Data for this exercise:
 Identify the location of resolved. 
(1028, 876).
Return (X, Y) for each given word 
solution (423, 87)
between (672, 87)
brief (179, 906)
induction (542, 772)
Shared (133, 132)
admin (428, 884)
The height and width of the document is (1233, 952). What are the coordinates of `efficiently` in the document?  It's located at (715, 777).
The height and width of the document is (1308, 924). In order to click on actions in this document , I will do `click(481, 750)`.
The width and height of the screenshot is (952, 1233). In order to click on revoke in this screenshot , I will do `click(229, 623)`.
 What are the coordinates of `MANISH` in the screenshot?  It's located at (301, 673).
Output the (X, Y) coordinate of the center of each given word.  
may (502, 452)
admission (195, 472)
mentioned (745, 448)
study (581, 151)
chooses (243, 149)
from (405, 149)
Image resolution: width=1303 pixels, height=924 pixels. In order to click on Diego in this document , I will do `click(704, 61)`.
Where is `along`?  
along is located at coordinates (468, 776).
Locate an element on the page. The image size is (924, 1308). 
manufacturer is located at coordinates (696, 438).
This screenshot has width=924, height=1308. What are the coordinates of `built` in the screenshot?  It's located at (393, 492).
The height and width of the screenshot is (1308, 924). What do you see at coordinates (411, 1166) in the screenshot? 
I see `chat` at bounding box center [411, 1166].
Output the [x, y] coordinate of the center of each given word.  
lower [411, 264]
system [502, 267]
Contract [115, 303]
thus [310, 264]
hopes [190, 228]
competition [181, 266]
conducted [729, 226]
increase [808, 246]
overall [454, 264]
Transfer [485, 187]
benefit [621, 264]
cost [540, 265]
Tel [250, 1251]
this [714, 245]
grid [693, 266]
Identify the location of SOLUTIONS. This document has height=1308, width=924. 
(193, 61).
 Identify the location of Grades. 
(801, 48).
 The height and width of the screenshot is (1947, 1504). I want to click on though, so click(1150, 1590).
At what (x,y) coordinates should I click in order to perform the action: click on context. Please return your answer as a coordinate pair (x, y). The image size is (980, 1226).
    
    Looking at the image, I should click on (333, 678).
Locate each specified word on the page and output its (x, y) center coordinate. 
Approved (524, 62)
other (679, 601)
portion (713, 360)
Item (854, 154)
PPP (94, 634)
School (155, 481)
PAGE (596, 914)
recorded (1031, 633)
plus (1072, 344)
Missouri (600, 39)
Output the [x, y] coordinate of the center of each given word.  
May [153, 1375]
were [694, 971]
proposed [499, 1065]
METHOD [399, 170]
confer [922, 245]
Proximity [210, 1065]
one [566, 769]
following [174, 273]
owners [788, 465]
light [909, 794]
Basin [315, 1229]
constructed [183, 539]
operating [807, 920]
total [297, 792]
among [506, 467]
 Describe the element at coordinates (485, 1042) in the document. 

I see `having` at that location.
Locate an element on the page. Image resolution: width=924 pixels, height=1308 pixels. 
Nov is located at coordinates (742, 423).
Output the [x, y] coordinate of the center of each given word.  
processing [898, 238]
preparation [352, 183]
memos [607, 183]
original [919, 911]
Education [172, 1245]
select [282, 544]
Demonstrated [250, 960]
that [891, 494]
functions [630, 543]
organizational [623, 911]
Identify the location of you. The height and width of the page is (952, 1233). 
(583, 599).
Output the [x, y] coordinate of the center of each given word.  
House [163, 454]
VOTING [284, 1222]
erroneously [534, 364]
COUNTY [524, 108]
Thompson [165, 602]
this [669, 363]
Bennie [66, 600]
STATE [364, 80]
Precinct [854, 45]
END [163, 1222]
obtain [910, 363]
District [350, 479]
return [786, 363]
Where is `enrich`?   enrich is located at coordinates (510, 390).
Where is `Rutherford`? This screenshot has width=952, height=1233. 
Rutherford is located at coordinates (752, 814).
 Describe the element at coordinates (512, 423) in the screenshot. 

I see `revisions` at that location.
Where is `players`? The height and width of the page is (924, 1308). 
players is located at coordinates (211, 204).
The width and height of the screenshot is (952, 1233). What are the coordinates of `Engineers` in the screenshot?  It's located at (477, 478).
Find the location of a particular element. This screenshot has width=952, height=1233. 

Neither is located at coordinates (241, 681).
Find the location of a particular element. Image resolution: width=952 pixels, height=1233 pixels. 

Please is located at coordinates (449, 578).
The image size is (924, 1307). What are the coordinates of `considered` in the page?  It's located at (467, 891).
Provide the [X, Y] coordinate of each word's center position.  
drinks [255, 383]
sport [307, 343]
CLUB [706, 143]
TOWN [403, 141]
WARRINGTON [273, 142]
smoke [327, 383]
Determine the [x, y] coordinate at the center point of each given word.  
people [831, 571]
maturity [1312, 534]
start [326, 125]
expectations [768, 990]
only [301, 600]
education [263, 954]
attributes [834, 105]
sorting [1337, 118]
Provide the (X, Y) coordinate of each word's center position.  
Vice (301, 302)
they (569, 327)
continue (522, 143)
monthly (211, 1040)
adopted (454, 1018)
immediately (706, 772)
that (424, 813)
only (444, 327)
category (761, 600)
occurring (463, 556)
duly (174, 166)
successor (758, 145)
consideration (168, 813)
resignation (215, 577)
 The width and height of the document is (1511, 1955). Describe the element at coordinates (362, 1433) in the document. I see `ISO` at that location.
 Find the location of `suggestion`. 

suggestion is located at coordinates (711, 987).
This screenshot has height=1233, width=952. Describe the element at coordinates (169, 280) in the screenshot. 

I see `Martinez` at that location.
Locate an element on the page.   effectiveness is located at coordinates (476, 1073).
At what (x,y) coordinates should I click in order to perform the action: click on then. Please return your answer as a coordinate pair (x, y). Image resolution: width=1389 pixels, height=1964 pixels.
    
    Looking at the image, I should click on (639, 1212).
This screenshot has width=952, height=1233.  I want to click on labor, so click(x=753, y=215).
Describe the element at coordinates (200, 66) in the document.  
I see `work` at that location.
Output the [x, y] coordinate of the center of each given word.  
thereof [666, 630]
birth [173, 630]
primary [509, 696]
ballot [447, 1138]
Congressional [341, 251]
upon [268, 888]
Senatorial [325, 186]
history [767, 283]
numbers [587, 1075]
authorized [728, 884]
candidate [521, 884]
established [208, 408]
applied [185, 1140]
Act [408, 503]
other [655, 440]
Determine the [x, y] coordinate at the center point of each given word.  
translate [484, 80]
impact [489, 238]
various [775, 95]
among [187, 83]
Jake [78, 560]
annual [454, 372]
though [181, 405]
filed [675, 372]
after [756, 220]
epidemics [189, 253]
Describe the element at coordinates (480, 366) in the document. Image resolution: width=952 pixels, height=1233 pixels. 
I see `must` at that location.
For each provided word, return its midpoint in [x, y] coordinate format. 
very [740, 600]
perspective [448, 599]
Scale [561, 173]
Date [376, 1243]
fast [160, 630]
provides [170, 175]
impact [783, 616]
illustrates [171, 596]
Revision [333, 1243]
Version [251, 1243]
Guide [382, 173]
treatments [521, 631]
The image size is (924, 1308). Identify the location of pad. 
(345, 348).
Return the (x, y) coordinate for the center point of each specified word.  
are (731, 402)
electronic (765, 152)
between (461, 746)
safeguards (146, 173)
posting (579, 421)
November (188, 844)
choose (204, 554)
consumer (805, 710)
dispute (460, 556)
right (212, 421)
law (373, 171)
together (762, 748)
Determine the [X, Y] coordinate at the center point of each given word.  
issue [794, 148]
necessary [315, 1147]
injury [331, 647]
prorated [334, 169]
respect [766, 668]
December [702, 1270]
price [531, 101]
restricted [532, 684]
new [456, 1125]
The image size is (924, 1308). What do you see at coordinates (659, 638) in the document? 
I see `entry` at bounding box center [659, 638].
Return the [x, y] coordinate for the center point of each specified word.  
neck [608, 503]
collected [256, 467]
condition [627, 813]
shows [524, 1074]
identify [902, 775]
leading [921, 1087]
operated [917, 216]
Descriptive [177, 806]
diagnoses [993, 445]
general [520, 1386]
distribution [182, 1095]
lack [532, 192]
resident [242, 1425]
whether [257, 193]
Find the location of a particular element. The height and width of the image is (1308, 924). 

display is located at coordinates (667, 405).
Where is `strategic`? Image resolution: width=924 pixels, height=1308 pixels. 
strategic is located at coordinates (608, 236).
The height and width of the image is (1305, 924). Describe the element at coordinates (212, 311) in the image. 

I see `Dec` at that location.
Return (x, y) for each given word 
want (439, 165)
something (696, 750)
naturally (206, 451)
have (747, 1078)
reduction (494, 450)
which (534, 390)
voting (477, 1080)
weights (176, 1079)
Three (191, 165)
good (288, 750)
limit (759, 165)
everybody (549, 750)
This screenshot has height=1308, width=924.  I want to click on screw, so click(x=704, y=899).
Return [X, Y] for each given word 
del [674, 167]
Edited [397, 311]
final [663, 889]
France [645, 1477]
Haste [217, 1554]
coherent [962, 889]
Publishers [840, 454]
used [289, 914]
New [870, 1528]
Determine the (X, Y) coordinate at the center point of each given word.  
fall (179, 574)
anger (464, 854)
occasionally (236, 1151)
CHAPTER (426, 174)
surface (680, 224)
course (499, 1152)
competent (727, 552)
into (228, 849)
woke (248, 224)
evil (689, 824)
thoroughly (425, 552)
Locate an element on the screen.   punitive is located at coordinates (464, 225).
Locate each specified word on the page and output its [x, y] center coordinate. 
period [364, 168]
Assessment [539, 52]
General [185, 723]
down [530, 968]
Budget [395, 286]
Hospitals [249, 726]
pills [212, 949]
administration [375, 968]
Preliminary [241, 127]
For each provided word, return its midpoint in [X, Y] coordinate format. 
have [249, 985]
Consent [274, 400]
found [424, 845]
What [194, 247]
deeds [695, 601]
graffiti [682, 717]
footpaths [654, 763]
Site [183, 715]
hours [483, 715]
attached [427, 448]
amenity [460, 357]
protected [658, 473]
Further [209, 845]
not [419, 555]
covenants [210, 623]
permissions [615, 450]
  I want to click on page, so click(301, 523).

Exercise: Repeat the data from the line with "The width and height of the screenshot is (952, 1233). What" up to and including the line with "The width and height of the document", swapping "particular" for "specific" and leaving everything else the same.

Result of this task:
The width and height of the screenshot is (952, 1233). What are the coordinates of `Engineers` in the screenshot?  It's located at (477, 478).
Find the location of a specific element. This screenshot has width=952, height=1233. 

Neither is located at coordinates (241, 681).
Find the location of a specific element. Image resolution: width=952 pixels, height=1233 pixels. 

Please is located at coordinates (449, 578).
The image size is (924, 1307). What are the coordinates of `considered` in the page?  It's located at (467, 891).
Provide the [X, Y] coordinate of each word's center position.  
drinks [255, 383]
sport [307, 343]
CLUB [706, 143]
TOWN [403, 141]
WARRINGTON [273, 142]
smoke [327, 383]
Determine the [x, y] coordinate at the center point of each given word.  
people [831, 571]
maturity [1312, 534]
start [326, 125]
expectations [768, 990]
only [301, 600]
education [263, 954]
attributes [834, 105]
sorting [1337, 118]
Provide the (X, Y) coordinate of each word's center position.  
Vice (301, 302)
they (569, 327)
continue (522, 143)
monthly (211, 1040)
adopted (454, 1018)
immediately (706, 772)
that (424, 813)
only (444, 327)
category (761, 600)
occurring (463, 556)
duly (174, 166)
successor (758, 145)
consideration (168, 813)
resignation (215, 577)
 The width and height of the document is (1511, 1955). Describe the element at coordinates (362, 1433) in the document. I see `ISO` at that location.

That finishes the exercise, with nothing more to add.